(Saved entries)
- - - -
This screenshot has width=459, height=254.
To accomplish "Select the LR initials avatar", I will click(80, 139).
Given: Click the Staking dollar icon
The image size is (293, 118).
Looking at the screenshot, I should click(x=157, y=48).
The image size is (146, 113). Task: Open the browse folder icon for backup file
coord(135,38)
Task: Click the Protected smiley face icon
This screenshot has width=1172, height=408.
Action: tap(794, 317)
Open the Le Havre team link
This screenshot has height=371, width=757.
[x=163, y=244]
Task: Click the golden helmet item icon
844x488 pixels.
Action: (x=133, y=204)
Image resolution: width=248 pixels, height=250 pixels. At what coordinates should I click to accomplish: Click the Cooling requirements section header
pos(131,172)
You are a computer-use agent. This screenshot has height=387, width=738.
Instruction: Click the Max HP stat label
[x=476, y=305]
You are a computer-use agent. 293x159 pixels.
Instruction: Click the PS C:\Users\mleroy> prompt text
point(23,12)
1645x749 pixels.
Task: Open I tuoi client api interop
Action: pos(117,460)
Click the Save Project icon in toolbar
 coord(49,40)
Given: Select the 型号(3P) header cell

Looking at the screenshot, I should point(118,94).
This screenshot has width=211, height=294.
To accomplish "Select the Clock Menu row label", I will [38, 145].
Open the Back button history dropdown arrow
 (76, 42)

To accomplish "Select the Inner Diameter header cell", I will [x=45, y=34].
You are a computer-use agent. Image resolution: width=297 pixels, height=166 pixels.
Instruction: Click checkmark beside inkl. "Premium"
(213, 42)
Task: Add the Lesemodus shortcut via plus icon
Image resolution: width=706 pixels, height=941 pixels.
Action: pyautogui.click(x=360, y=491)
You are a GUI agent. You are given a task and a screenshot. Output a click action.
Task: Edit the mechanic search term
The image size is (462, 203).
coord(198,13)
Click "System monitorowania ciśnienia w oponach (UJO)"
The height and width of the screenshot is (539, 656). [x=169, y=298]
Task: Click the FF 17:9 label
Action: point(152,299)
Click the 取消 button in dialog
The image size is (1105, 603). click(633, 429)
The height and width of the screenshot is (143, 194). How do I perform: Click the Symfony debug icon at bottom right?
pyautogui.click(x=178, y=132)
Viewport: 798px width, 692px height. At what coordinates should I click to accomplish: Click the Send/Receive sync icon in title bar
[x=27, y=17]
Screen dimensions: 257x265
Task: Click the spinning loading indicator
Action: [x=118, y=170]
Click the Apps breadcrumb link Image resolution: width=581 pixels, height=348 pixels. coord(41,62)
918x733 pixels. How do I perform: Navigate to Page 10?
- - - -
Repeat the data word for word.

This screenshot has width=459, height=254.
To accomplish "Select the LR initials avatar", I will click(80, 139).
Given: Click the Staking dollar icon
The image size is (293, 118).
Looking at the screenshot, I should click(x=157, y=48).
The image size is (146, 113). Task: Open the browse folder icon for backup file
coord(135,38)
Task: Click the Protected smiley face icon
This screenshot has width=1172, height=408.
Action: tap(794, 317)
Open the Le Havre team link
This screenshot has height=371, width=757.
[x=163, y=244]
Task: Click the golden helmet item icon
844x488 pixels.
Action: (x=133, y=204)
Image resolution: width=248 pixels, height=250 pixels. At what coordinates should I click to accomplish: Click the Cooling requirements section header
pos(131,172)
You are a computer-use agent. This screenshot has height=387, width=738.
Instruction: Click the Max HP stat label
[x=476, y=305]
You are a computer-use agent. 293x159 pixels.
Instruction: Click the PS C:\Users\mleroy> prompt text
point(23,12)
1645x749 pixels.
Task: Open I tuoi client api interop
Action: pos(117,460)
Click the Save Project icon in toolbar
 coord(49,40)
Given: Select the 型号(3P) header cell

Looking at the screenshot, I should point(118,94).
This screenshot has width=211, height=294.
To accomplish "Select the Clock Menu row label", I will [38, 145].
Open the Back button history dropdown arrow
 (76, 42)

To accomplish "Select the Inner Diameter header cell", I will [x=45, y=34].
You are a computer-use agent. Image resolution: width=297 pixels, height=166 pixels.
Instruction: Click checkmark beside inkl. "Premium"
(213, 42)
Task: Add the Lesemodus shortcut via plus icon
Image resolution: width=706 pixels, height=941 pixels.
Action: pyautogui.click(x=360, y=491)
You are a GUI agent. You are given a task and a screenshot. Output a click action.
Task: Edit the mechanic search term
The image size is (462, 203).
coord(198,13)
Click "System monitorowania ciśnienia w oponach (UJO)"
The height and width of the screenshot is (539, 656). [x=169, y=298]
Task: Click the FF 17:9 label
Action: point(152,299)
Click the 取消 button in dialog
The image size is (1105, 603). click(633, 429)
The height and width of the screenshot is (143, 194). How do I perform: Click the Symfony debug icon at bottom right?
pyautogui.click(x=178, y=132)
Viewport: 798px width, 692px height. At what coordinates should I click to accomplish: Click the Send/Receive sync icon in title bar
[x=27, y=17]
Screen dimensions: 257x265
Task: Click the spinning loading indicator
Action: [x=118, y=170]
Click the Apps breadcrumb link Image resolution: width=581 pixels, height=348 pixels. coord(41,62)
918x733 pixels. How do I perform: Navigate to Page 10?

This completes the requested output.